How to Live Safely in a Science Fictional Universe

How to Live Safely in a Science Fictional Universe
By Charles Yu
(Vintage, Paperback, 9780307739452, June 2011, 256pp.)

The Short of It:

Time travel is an entertaining subject in and of itself, but at its core, this book is a collection of moments. Moments of realization, moments of disappointment and moments of loss and regret.

The Rest of It:

Charles is a time machine repairman on Minor Universe 31. Technically, he is like the auto club for time machines. When a machine fails, he travels across time to fix it. But, these “repairs” are often needed because people go back in time to change the past, and that’s something that should never be done. He runs into all types of people, with his robotic dog by his side, but he’s got problems of his own. In a moment of rash judgment, he shoots his future self. Now, THAT’s a problem. To further complicate things, he comes across a book he’s written, a survival guide for living in a science fictional universe. But at the point of discovery, he’s already gone against much of what it recommends.

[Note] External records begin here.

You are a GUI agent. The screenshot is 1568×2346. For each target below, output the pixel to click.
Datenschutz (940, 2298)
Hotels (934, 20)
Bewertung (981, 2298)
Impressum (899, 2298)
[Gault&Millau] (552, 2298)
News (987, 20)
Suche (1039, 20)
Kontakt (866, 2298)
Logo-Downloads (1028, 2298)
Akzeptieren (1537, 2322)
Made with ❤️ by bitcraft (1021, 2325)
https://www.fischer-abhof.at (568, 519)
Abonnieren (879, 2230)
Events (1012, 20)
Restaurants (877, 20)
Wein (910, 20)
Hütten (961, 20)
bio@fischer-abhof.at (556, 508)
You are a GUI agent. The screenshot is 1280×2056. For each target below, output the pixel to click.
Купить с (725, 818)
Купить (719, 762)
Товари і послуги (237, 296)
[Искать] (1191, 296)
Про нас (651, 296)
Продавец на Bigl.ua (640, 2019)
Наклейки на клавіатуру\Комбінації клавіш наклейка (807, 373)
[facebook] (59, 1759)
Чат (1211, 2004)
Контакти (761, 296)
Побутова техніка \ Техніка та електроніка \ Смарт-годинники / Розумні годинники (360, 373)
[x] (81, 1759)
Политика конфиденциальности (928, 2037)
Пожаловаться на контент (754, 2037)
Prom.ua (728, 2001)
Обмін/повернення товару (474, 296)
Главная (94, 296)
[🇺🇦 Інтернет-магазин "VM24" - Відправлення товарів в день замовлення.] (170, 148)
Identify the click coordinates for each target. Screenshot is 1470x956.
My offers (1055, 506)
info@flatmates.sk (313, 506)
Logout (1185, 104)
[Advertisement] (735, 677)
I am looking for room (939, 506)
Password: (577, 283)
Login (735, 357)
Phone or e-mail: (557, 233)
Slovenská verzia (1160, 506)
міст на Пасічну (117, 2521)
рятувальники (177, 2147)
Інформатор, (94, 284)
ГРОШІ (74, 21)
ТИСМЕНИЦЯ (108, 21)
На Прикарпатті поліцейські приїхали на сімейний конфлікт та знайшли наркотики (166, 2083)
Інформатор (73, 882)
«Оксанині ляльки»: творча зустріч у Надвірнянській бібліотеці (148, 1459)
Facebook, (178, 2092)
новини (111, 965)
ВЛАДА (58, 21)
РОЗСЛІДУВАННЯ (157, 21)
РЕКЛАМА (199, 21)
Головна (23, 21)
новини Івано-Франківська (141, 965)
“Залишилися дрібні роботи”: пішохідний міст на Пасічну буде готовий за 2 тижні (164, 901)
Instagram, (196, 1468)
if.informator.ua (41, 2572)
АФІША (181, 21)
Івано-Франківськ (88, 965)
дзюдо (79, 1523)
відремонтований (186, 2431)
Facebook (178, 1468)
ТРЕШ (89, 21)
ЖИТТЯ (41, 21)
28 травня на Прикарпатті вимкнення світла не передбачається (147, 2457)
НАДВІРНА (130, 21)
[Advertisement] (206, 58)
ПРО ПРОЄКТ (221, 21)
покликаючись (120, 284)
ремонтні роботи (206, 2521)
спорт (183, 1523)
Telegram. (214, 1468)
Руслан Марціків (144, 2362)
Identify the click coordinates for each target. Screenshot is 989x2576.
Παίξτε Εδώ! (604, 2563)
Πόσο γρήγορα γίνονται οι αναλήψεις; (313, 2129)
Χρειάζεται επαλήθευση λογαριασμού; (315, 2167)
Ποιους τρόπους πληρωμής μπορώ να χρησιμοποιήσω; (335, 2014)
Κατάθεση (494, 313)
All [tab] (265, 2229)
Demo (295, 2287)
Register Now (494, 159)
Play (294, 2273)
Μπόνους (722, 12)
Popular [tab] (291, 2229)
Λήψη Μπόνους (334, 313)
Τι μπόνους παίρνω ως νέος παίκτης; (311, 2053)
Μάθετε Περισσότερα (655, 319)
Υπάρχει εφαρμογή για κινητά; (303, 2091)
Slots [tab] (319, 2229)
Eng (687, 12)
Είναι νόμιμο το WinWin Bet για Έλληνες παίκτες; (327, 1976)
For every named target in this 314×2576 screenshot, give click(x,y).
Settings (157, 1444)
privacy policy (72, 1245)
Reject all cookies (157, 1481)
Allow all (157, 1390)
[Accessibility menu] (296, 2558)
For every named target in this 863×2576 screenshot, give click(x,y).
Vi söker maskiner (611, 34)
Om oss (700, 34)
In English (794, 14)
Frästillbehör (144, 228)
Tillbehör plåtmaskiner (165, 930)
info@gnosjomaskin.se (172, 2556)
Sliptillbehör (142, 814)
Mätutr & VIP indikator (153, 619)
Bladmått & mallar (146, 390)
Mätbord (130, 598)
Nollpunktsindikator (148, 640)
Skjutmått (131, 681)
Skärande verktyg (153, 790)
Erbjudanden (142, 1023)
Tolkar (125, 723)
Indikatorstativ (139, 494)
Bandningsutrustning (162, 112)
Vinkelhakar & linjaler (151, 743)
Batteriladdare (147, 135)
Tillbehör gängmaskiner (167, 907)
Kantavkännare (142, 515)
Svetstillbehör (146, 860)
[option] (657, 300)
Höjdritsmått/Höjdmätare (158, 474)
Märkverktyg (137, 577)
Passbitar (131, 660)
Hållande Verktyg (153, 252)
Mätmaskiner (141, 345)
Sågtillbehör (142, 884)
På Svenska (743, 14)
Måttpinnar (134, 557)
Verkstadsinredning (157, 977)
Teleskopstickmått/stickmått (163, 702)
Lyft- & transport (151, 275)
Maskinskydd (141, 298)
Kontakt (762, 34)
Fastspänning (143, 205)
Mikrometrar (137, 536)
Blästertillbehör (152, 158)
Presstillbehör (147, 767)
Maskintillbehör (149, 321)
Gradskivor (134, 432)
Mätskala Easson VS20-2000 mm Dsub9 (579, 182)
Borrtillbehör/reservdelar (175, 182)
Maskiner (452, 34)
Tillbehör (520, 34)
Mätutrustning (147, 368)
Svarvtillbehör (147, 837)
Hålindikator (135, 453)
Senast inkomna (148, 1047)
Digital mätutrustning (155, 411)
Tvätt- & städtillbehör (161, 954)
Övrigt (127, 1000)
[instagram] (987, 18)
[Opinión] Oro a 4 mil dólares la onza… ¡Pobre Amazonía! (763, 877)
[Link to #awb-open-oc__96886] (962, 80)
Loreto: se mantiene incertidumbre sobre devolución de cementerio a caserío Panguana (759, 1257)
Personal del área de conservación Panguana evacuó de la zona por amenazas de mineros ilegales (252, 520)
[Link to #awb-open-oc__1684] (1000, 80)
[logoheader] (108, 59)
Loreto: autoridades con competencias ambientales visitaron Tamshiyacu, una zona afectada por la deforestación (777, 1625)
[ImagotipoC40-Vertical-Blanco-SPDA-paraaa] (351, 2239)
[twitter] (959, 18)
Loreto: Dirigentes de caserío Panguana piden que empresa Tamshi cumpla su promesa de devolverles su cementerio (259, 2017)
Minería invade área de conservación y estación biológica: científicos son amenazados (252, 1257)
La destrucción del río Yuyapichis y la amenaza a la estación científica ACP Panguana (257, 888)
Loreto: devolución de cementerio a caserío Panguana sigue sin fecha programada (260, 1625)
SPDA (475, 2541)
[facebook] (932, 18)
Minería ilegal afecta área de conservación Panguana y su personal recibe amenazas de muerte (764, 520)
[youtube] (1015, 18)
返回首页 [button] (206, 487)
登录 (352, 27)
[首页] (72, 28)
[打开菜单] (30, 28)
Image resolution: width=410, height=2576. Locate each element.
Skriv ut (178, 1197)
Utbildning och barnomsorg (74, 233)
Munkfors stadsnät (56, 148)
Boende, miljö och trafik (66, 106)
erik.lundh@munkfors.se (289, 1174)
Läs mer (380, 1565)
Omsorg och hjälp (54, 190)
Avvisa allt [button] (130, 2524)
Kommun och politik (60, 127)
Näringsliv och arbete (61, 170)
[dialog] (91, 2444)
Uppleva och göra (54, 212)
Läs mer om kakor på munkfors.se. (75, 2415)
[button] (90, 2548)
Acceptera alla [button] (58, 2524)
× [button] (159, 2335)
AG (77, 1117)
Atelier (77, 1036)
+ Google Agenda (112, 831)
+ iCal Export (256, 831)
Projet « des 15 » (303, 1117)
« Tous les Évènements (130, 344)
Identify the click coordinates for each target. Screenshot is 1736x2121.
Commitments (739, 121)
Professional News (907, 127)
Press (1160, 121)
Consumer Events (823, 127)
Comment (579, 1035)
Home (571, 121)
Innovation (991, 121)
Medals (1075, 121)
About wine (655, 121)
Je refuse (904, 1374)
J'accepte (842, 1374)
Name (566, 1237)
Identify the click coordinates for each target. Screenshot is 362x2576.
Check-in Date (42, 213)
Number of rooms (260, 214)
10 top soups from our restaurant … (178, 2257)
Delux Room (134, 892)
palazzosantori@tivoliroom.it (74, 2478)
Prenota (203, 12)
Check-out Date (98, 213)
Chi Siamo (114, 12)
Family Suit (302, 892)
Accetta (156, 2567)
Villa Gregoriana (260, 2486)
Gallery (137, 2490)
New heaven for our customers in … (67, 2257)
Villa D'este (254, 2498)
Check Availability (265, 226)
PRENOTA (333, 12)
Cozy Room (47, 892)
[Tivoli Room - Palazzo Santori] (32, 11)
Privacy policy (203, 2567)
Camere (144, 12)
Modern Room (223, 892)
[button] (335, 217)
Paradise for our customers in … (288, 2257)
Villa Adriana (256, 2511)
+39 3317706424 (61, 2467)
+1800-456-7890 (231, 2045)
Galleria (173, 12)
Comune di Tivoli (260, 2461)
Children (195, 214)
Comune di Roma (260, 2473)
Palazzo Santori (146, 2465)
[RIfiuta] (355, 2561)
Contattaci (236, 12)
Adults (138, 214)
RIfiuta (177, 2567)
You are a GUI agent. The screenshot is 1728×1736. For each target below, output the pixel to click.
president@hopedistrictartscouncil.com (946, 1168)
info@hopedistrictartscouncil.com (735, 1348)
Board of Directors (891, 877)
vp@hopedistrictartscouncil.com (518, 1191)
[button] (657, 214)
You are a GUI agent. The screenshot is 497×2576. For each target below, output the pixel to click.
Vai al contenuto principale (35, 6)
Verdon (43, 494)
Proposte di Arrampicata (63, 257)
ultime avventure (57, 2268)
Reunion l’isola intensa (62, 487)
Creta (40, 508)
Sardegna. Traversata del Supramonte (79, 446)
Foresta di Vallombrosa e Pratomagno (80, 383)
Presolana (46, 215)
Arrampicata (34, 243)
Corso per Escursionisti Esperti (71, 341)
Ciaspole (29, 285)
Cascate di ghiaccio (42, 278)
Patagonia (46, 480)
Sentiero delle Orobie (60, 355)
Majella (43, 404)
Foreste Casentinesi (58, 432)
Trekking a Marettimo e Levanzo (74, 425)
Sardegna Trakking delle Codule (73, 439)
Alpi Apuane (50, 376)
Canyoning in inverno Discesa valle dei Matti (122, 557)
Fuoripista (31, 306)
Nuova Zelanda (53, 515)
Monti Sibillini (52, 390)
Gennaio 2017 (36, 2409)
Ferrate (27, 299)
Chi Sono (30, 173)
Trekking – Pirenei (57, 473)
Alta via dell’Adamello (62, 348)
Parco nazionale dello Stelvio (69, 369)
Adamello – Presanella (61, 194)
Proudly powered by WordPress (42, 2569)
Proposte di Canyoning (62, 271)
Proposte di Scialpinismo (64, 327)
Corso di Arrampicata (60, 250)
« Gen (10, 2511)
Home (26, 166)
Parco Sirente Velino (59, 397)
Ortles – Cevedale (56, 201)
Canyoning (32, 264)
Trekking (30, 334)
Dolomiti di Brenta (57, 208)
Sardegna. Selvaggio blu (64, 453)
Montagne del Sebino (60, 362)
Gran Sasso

How to Live Safely in a Science Fictional Universe was wonderful but in a totally weird, quirky way. Parts of it were absolutely touching and sweet and parts of were complete mind benders.

It’s really a book about so many things. The relationship between Charles and his family is achingly sad. Charles yearns for so much more, and he doesn’t really understand where things went wrong, so he re-lives moments over and over again in order to gain an understanding. It’s a book about self-discovery, about love and loss but it’s also very funny. There are lots of funny moments to chuckle over.

Fans of science fiction will certainly enjoy this one, but readers who enjoy “what if” scenarios will enjoy this one too. I found myself working stuff out in my head (sort of like what I did when I watched Back to the Future III and thought, wth??)

This was a fun, completely different book. The story was very unique and thoughtful. I’m so glad I read it.

Side Note: I was looking up information on the author and came across this article. Turns out that Yu is a director for the Oscar-winning Digital Domain, a visual effects company. This article also includes Yu’s top ten time travel books. Very interesting.